## Goal of the exercise
Check every line of the material below for the string "computer", and return the ones that have it.

## Exercise inputs
----------

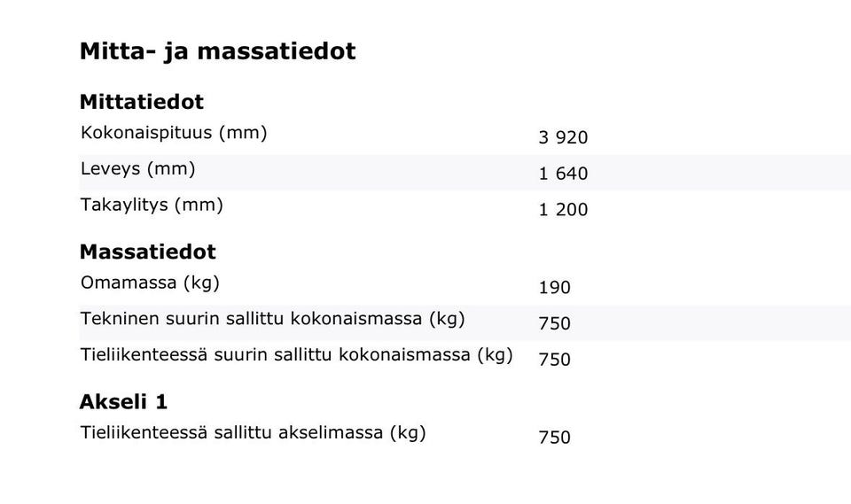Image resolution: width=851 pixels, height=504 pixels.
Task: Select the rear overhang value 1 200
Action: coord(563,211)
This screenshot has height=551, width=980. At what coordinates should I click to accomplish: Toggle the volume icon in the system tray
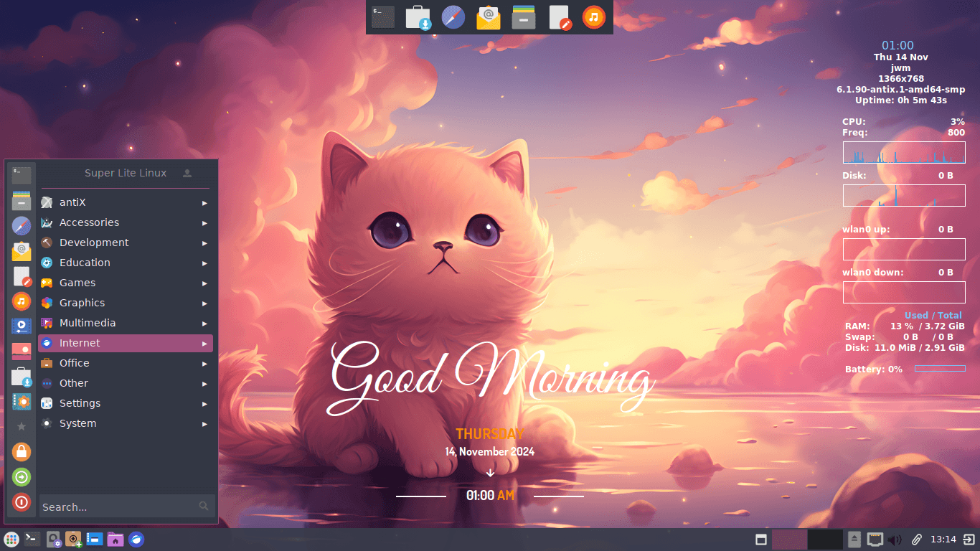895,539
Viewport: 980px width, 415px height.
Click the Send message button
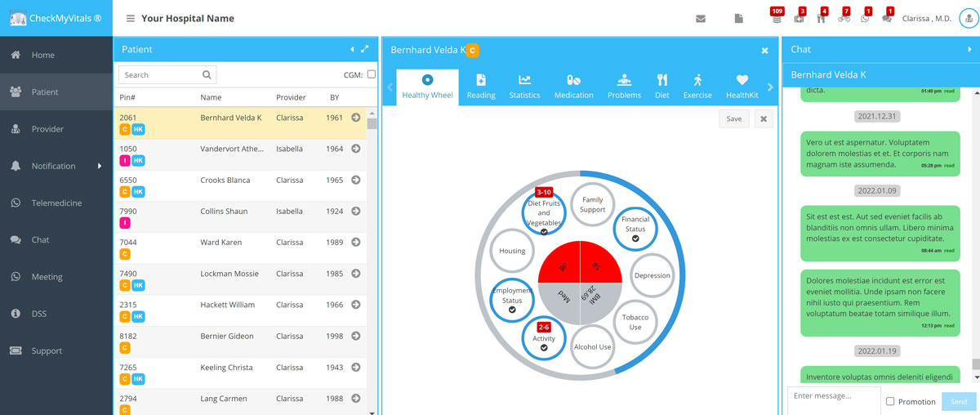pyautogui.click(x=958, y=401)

----------

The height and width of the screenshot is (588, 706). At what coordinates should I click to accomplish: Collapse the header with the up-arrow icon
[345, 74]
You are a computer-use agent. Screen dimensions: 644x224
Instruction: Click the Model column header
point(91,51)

----------

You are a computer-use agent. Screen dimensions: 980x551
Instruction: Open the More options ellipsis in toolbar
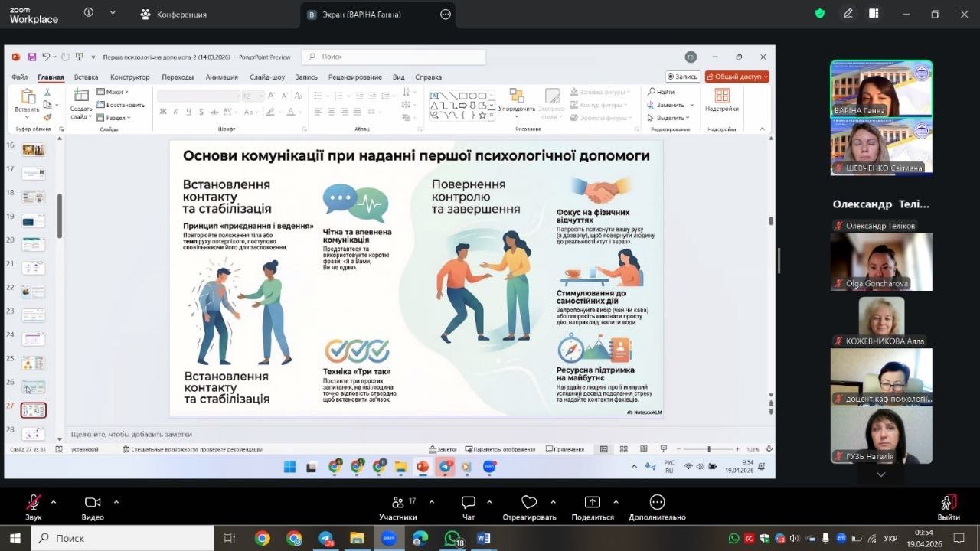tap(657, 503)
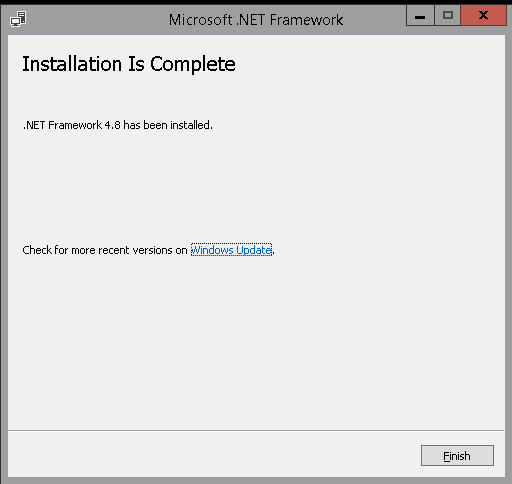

----------

## Solution to this task
You are a computer-use agent. Screen dimensions: 644x224
You are a computer-use agent. Screen dimensions: 980x551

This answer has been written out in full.